═══ Material for the task

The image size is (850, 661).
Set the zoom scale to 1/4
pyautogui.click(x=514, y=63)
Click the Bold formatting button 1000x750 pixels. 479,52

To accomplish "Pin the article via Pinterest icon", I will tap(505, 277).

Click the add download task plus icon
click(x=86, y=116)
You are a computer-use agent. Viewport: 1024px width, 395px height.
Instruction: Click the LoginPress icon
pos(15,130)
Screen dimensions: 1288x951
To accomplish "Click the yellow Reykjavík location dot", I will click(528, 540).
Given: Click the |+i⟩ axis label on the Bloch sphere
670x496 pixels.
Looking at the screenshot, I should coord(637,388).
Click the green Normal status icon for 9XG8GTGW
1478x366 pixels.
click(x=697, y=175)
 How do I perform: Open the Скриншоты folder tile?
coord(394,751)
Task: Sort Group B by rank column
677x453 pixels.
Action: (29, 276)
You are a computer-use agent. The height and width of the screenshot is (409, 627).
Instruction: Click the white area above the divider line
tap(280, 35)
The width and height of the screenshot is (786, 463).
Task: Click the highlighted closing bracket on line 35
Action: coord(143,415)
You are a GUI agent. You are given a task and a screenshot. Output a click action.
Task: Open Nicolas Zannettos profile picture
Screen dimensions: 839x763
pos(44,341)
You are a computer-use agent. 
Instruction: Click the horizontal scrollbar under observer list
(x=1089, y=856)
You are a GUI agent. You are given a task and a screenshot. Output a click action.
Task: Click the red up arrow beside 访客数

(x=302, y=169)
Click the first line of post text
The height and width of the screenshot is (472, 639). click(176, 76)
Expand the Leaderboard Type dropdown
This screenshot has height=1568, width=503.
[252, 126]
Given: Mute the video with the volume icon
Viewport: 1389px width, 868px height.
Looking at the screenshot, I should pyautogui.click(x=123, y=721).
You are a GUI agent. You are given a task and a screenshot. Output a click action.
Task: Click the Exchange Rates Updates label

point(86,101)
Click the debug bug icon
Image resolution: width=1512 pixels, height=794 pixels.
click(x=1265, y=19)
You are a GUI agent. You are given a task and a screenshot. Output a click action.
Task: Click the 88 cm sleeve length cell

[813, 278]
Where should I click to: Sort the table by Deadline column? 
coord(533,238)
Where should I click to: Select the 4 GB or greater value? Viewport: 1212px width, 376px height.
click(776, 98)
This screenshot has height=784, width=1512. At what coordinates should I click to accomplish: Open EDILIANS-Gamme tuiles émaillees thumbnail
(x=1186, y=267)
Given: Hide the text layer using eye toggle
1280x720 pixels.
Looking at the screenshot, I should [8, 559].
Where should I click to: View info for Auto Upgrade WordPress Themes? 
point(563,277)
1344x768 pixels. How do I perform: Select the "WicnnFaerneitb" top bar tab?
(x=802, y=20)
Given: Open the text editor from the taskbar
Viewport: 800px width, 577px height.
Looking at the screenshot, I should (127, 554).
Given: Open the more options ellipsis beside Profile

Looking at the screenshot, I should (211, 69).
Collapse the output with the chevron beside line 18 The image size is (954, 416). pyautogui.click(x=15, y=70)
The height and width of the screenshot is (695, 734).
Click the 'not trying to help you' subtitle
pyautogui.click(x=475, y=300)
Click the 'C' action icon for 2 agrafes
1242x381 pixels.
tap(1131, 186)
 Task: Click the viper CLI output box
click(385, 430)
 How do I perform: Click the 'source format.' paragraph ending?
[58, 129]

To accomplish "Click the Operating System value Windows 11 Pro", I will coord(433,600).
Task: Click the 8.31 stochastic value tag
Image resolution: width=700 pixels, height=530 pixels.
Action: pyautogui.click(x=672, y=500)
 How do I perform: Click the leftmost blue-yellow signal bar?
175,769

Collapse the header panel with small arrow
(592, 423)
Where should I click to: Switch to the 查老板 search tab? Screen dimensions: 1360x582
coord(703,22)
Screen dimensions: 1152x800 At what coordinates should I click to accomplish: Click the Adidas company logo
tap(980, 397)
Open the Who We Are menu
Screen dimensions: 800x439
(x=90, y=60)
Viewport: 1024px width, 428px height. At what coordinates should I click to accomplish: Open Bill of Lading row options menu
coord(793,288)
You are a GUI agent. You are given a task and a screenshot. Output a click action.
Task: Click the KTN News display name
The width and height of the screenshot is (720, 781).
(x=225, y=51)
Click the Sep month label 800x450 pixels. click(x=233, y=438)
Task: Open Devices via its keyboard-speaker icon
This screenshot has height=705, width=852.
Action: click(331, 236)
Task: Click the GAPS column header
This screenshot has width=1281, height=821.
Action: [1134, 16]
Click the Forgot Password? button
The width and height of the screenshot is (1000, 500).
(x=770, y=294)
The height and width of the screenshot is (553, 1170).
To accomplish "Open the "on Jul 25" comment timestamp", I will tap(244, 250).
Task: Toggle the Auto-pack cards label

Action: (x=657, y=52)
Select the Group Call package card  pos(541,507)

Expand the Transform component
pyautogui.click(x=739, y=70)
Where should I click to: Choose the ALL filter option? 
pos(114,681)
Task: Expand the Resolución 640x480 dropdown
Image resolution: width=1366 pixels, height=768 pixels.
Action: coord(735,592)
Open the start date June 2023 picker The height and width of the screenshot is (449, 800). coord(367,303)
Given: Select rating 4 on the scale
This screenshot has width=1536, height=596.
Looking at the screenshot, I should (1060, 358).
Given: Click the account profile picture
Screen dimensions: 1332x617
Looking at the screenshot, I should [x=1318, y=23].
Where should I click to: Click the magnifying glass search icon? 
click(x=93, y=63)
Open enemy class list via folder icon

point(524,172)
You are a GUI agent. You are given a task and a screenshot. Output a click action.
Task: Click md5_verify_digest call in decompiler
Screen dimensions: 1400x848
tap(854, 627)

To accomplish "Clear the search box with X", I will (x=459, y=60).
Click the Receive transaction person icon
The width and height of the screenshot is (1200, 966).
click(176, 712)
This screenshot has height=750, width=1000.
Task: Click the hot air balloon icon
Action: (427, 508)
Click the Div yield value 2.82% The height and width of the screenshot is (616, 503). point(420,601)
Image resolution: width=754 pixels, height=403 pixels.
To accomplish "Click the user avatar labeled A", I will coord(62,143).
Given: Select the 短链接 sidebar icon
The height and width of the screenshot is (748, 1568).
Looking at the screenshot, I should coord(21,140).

══════

* [Required action] Extract the complete listing verbatim.

* [Final answer]
The image size is (850, 661).
Set the zoom scale to 1/4
pyautogui.click(x=514, y=63)
Click the Bold formatting button 1000x750 pixels. 479,52

To accomplish "Pin the article via Pinterest icon", I will tap(505, 277).

Click the add download task plus icon
click(x=86, y=116)
You are a computer-use agent. Viewport: 1024px width, 395px height.
Instruction: Click the LoginPress icon
pos(15,130)
Screen dimensions: 1288x951
To accomplish "Click the yellow Reykjavík location dot", I will click(528, 540).
Given: Click the |+i⟩ axis label on the Bloch sphere
670x496 pixels.
Looking at the screenshot, I should coord(637,388).
Click the green Normal status icon for 9XG8GTGW
1478x366 pixels.
click(x=697, y=175)
 How do I perform: Open the Скриншоты folder tile?
coord(394,751)
Task: Sort Group B by rank column
677x453 pixels.
Action: (29, 276)
You are a computer-use agent. The height and width of the screenshot is (409, 627).
Instruction: Click the white area above the divider line
tap(280, 35)
The width and height of the screenshot is (786, 463).
Task: Click the highlighted closing bracket on line 35
Action: coord(143,415)
You are a GUI agent. You are given a task and a screenshot. Output a click action.
Task: Open Nicolas Zannettos profile picture
Screen dimensions: 839x763
pos(44,341)
You are a computer-use agent. 
Instruction: Click the horizontal scrollbar under observer list
(x=1089, y=856)
You are a GUI agent. You are given a task and a screenshot. Output a click action.
Task: Click the red up arrow beside 访客数

(x=302, y=169)
Click the first line of post text
The height and width of the screenshot is (472, 639). click(176, 76)
Expand the Leaderboard Type dropdown
This screenshot has height=1568, width=503.
[252, 126]
Given: Mute the video with the volume icon
Viewport: 1389px width, 868px height.
Looking at the screenshot, I should pyautogui.click(x=123, y=721).
You are a GUI agent. You are given a task and a screenshot. Output a click action.
Task: Click the Exchange Rates Updates label

point(86,101)
Click the debug bug icon
Image resolution: width=1512 pixels, height=794 pixels.
click(x=1265, y=19)
You are a GUI agent. You are given a task and a screenshot. Output a click action.
Task: Click the 88 cm sleeve length cell

[813, 278]
Where should I click to: Sort the table by Deadline column? 
coord(533,238)
Where should I click to: Select the 4 GB or greater value? Viewport: 1212px width, 376px height.
click(776, 98)
This screenshot has height=784, width=1512. At what coordinates should I click to accomplish: Open EDILIANS-Gamme tuiles émaillees thumbnail
(x=1186, y=267)
Given: Hide the text layer using eye toggle
1280x720 pixels.
Looking at the screenshot, I should [8, 559].
Where should I click to: View info for Auto Upgrade WordPress Themes? 
point(563,277)
1344x768 pixels. How do I perform: Select the "WicnnFaerneitb" top bar tab?
(x=802, y=20)
Given: Open the text editor from the taskbar
Viewport: 800px width, 577px height.
Looking at the screenshot, I should (127, 554).
Given: Open the more options ellipsis beside Profile

Looking at the screenshot, I should (211, 69).
Collapse the output with the chevron beside line 18 The image size is (954, 416). pyautogui.click(x=15, y=70)
The height and width of the screenshot is (695, 734).
Click the 'not trying to help you' subtitle
pyautogui.click(x=475, y=300)
Click the 'C' action icon for 2 agrafes
1242x381 pixels.
tap(1131, 186)
 Task: Click the viper CLI output box
click(385, 430)
 How do I perform: Click the 'source format.' paragraph ending?
[58, 129]

To accomplish "Click the Operating System value Windows 11 Pro", I will coord(433,600).
Task: Click the 8.31 stochastic value tag
Image resolution: width=700 pixels, height=530 pixels.
Action: pyautogui.click(x=672, y=500)
 How do I perform: Click the leftmost blue-yellow signal bar?
175,769

Collapse the header panel with small arrow
(592, 423)
Where should I click to: Switch to the 查老板 search tab? Screen dimensions: 1360x582
coord(703,22)
Screen dimensions: 1152x800 At what coordinates should I click to accomplish: Click the Adidas company logo
tap(980, 397)
Open the Who We Are menu
Screen dimensions: 800x439
(x=90, y=60)
Viewport: 1024px width, 428px height. At what coordinates should I click to accomplish: Open Bill of Lading row options menu
coord(793,288)
You are a GUI agent. You are given a task and a screenshot. Output a click action.
Task: Click the KTN News display name
The width and height of the screenshot is (720, 781).
(x=225, y=51)
Click the Sep month label 800x450 pixels. click(x=233, y=438)
Task: Open Devices via its keyboard-speaker icon
This screenshot has height=705, width=852.
Action: click(331, 236)
Task: Click the GAPS column header
This screenshot has width=1281, height=821.
Action: [1134, 16]
Click the Forgot Password? button
The width and height of the screenshot is (1000, 500).
(x=770, y=294)
The height and width of the screenshot is (553, 1170).
To accomplish "Open the "on Jul 25" comment timestamp", I will tap(244, 250).
Task: Toggle the Auto-pack cards label

Action: (x=657, y=52)
Select the Group Call package card  pos(541,507)

Expand the Transform component
pyautogui.click(x=739, y=70)
Where should I click to: Choose the ALL filter option? 
pos(114,681)
Task: Expand the Resolución 640x480 dropdown
Image resolution: width=1366 pixels, height=768 pixels.
Action: coord(735,592)
Open the start date June 2023 picker The height and width of the screenshot is (449, 800). coord(367,303)
Given: Select rating 4 on the scale
This screenshot has width=1536, height=596.
Looking at the screenshot, I should (1060, 358).
Given: Click the account profile picture
Screen dimensions: 1332x617
Looking at the screenshot, I should [x=1318, y=23].
Where should I click to: Click the magnifying glass search icon? 
click(x=93, y=63)
Open enemy class list via folder icon

point(524,172)
You are a GUI agent. You are given a task and a screenshot. Output a click action.
Task: Click md5_verify_digest call in decompiler
Screen dimensions: 1400x848
tap(854, 627)

To accomplish "Clear the search box with X", I will (x=459, y=60).
Click the Receive transaction person icon
The width and height of the screenshot is (1200, 966).
click(176, 712)
This screenshot has height=750, width=1000.
Task: Click the hot air balloon icon
Action: (427, 508)
Click the Div yield value 2.82% The height and width of the screenshot is (616, 503). point(420,601)
Image resolution: width=754 pixels, height=403 pixels.
To accomplish "Click the user avatar labeled A", I will coord(62,143).
Given: Select the 短链接 sidebar icon
The height and width of the screenshot is (748, 1568).
Looking at the screenshot, I should coord(21,140).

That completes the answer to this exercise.